Mais lui, Michel, aurait-il un pareil courage ? D'où angoisses, transpirations et insomnies…
Jusqu’au jour où il envoya tout promener et changea de maître : « Caton toujours monté sur ses grands chevaux. Socrate marche par terre." (III, 12) Socrate qui n’écrivit pas une ligne et qui disait que tout ce qu’il savait, c’est qu’il ne savait rien. « À quoi bon ces sommets de la philosophie sur lesquels aucun être humain de peut s’établir et ces règles qui excèdent notre usage et notre force. » (III, 9) « Je me contente d’une mort repliée sur elle-même, en rapport avec ma vie retirée et privée. À l’opposé de la superstition des Romains où l’on jugeait malheureux celui qui mourait sans parler. » (III, 9)
Michel s’aperçut que les paysans savaient mourir sans faire d’histoire mieux que les philosophes. « Les pauvres gens disséminés à terre supportent la misère et la mort sans Aristote ni Caton » (III 12) Les bêtes elles-mêmes sont de bons maîtres de philosophie. « Tenons dorénavant école de bêtise. » (III, 12) "Faisons vœu de pauvreté en esprit." (III, 12)

▶ **Données enregistrées**
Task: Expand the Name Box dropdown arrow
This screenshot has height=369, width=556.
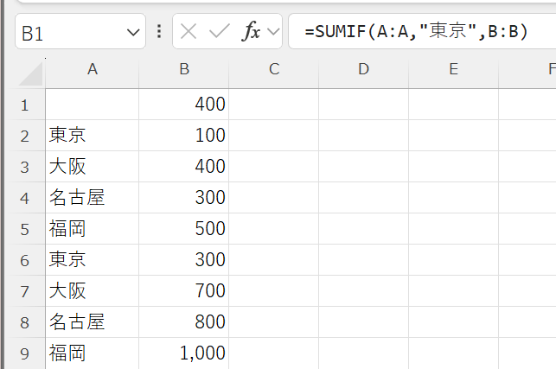Action: [x=133, y=33]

▶ **Consignes**
1. Relevez tous les noms de personnes cités dans l'extrait sur la mort et la philosophie.
2. Répondez brièvement à chaque question sur l'extrait consacré à la mort et à la philosophie.
(a) Que disait savoir Socrate ?
(b) Chez les Romains, qui jugeait-on malheureux ?
(c) Qui, selon Michel, savait mourir sans faire d'histoire mieux que les philosophes ?
3. Reprenez l'extrait sur la mort et la philosophie à la suite de sa dernière phrase et poursuivez-le.
Les lignes enregistrées n'ont aucun rapport avec l'extrait.

▶ **Corrigé**
1. Michel, Caton, Socrate, Aristote

2.
(a) Il disait savoir seulement qu'il ne savait rien.
(b) Celui qui mourait sans parler.
(c) Les paysans.

3.
C’est tout le savoir livresque, théorique, intellectuel, académique dont Montaigne finit pas se délivrer, ayant enfin compris que la sagesse n’a rien à voir avec le savoir. Quelques citations entre cent :
« Mieux vaut jouer à la paume que revenir l’âme bouffie de tant d’années passées à apprendre le latin et le grec."
« Toute autre science est préjudiciable à celui qui n’a pas la science de la bonté. »
« Savoir par cœur n’est pas savoir. » Il y a autant à apprendre « de la malice d’un page, de la sottise d’un valet, d’un propos de table. »
« Le signe distinctif le plus net de la sagesse est une constante bonne humeur. »
« Les artisans, laboureurs, plus sages que les recteurs d’université. »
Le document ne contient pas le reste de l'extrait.